Ranelagh opened next to the Royal Hospital Chelsea in 1742 and was, for a while, considered more fashionable than its rival Vauxhall — British Politician Horace Walpole wrote that it had "totally beat Vauxhall". Its centrepiece was a vast rococo rotunda, 150 feet across, where a nine-year-old Mozart performed in 1764. The rotunda closed in 1803 and was demolished two years later, and the site reverted to the Royal Hospital. The grounds survived, redesigned in the 1860s, and are still known as Ranelagh Gardens — they host the Chelsea Flower Show every May, which makes them one of the few pleasure gardens in the world still drawing summer crowds for roughly the reason they always did.
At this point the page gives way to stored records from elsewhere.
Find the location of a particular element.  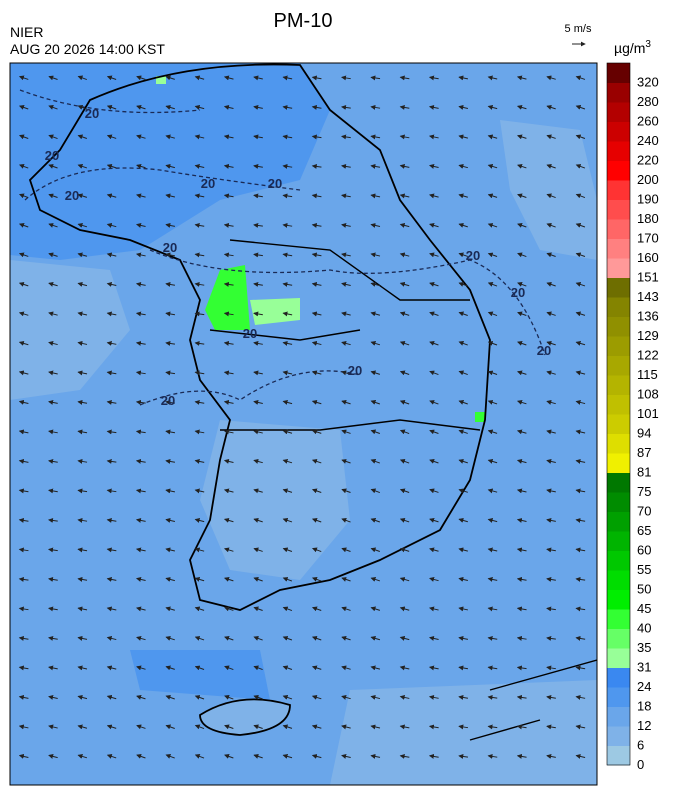

unit-sup: 3 is located at coordinates (648, 44).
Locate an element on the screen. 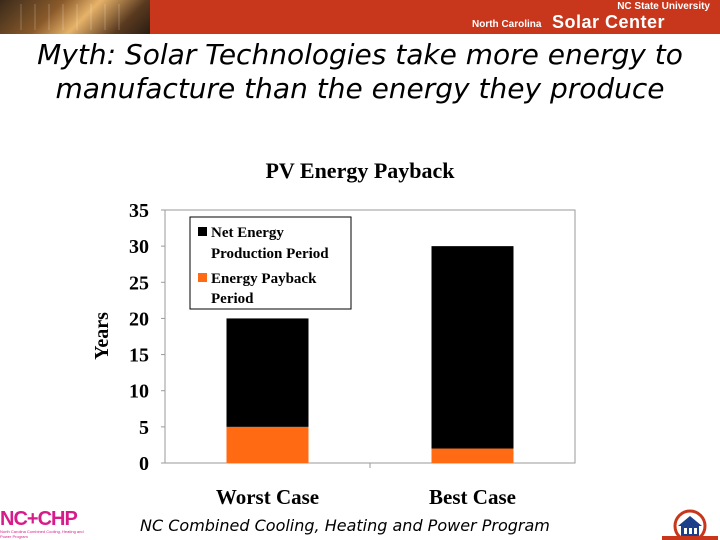 The height and width of the screenshot is (540, 720). nc-chp-logo-text: NC+CHP is located at coordinates (39, 519).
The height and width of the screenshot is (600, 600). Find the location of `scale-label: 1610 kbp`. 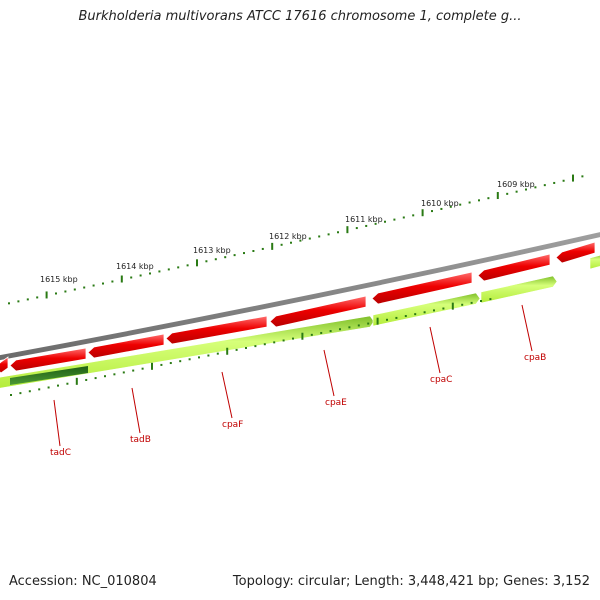

scale-label: 1610 kbp is located at coordinates (440, 204).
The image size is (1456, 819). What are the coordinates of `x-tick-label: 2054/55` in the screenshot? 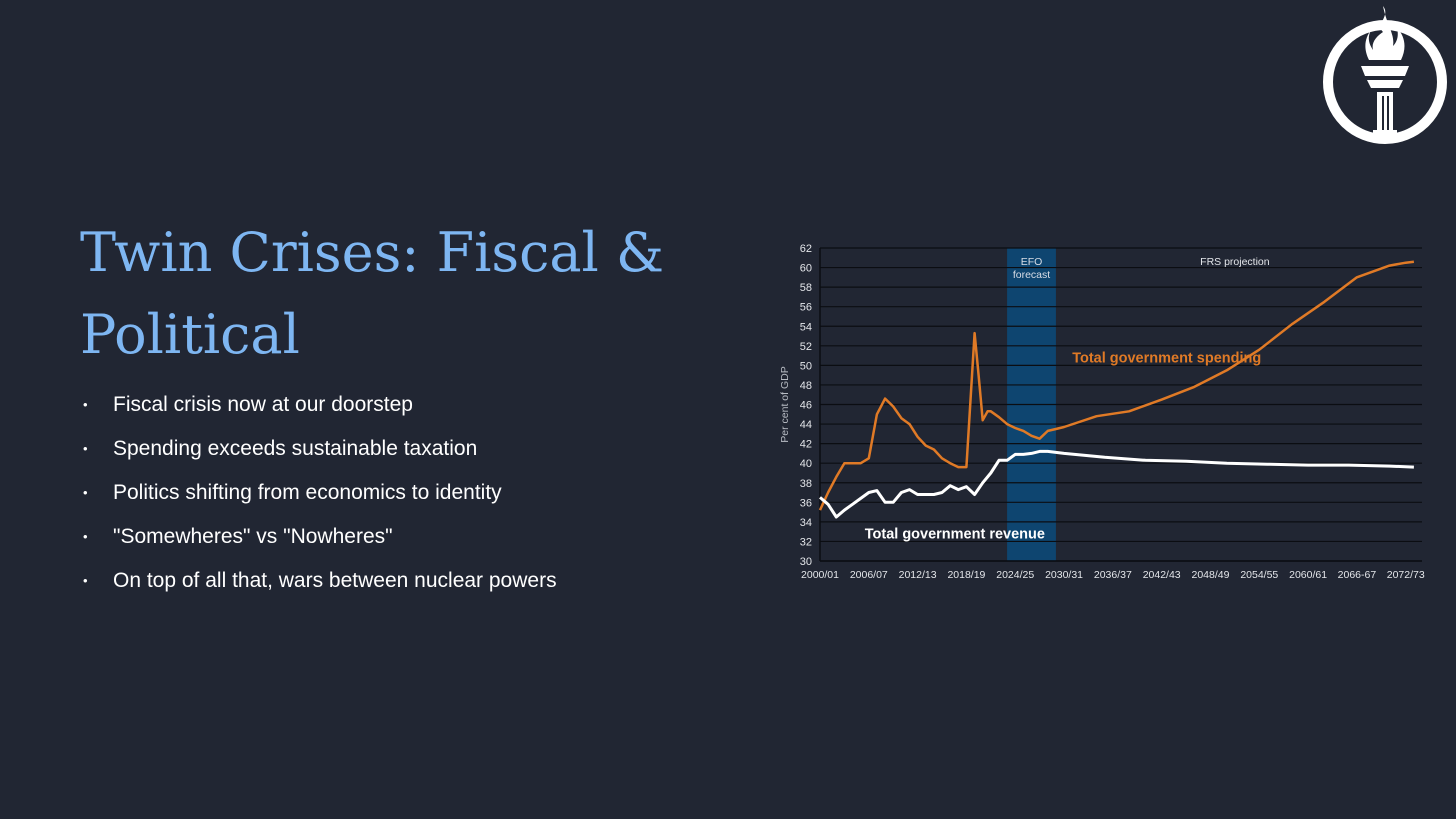 It's located at (1259, 575).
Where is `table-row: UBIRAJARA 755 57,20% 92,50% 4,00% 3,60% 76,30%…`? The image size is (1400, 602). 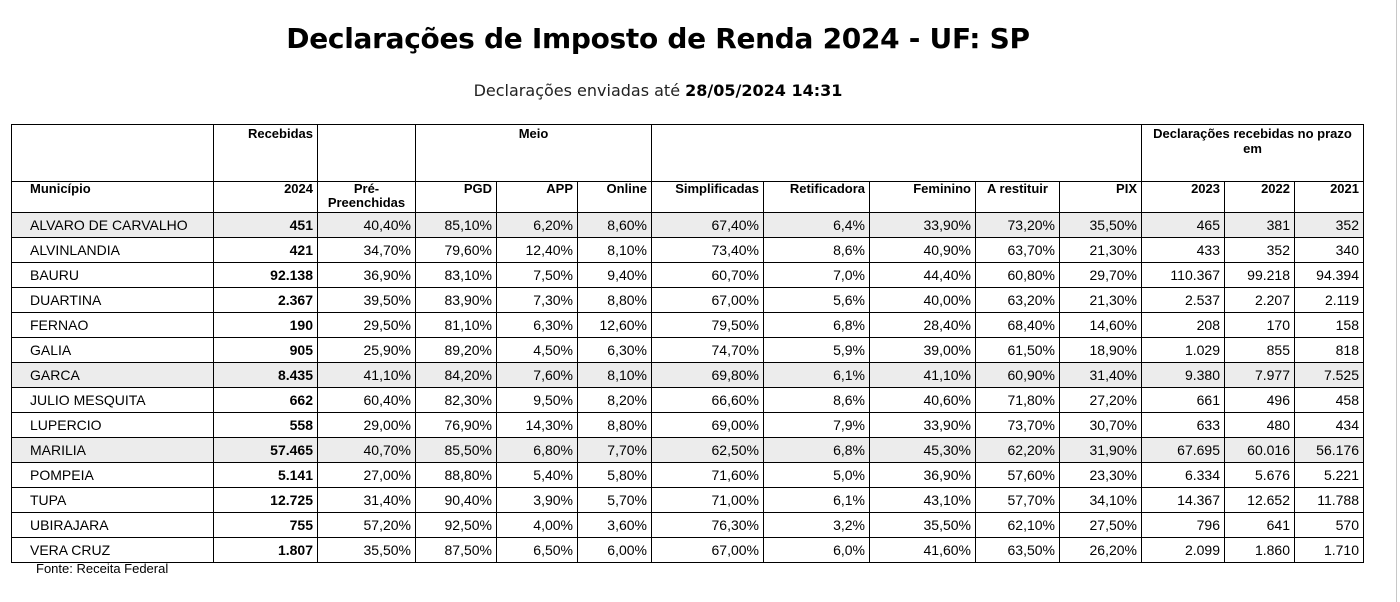 table-row: UBIRAJARA 755 57,20% 92,50% 4,00% 3,60% 76,30%… is located at coordinates (688, 525).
It's not scale or historicity or architecture that these 5 gardens have in common; it's the fact that they are all born out of the quest to solve the same problem long before anyone thought to solve it with the assistance of electricity. Water moved, trees provided cover, and terraces caught whatever breeze passed. It was a simple and plain use of nature in a conducive manner. No pumps, no vents, no thermostats. Four centuries on, the engineering doesn't simply hold up but has also been foundational and inspirational for many. This says as much about the people who designed and made use of these pleasure gardens as it does about the heat they were built to beat.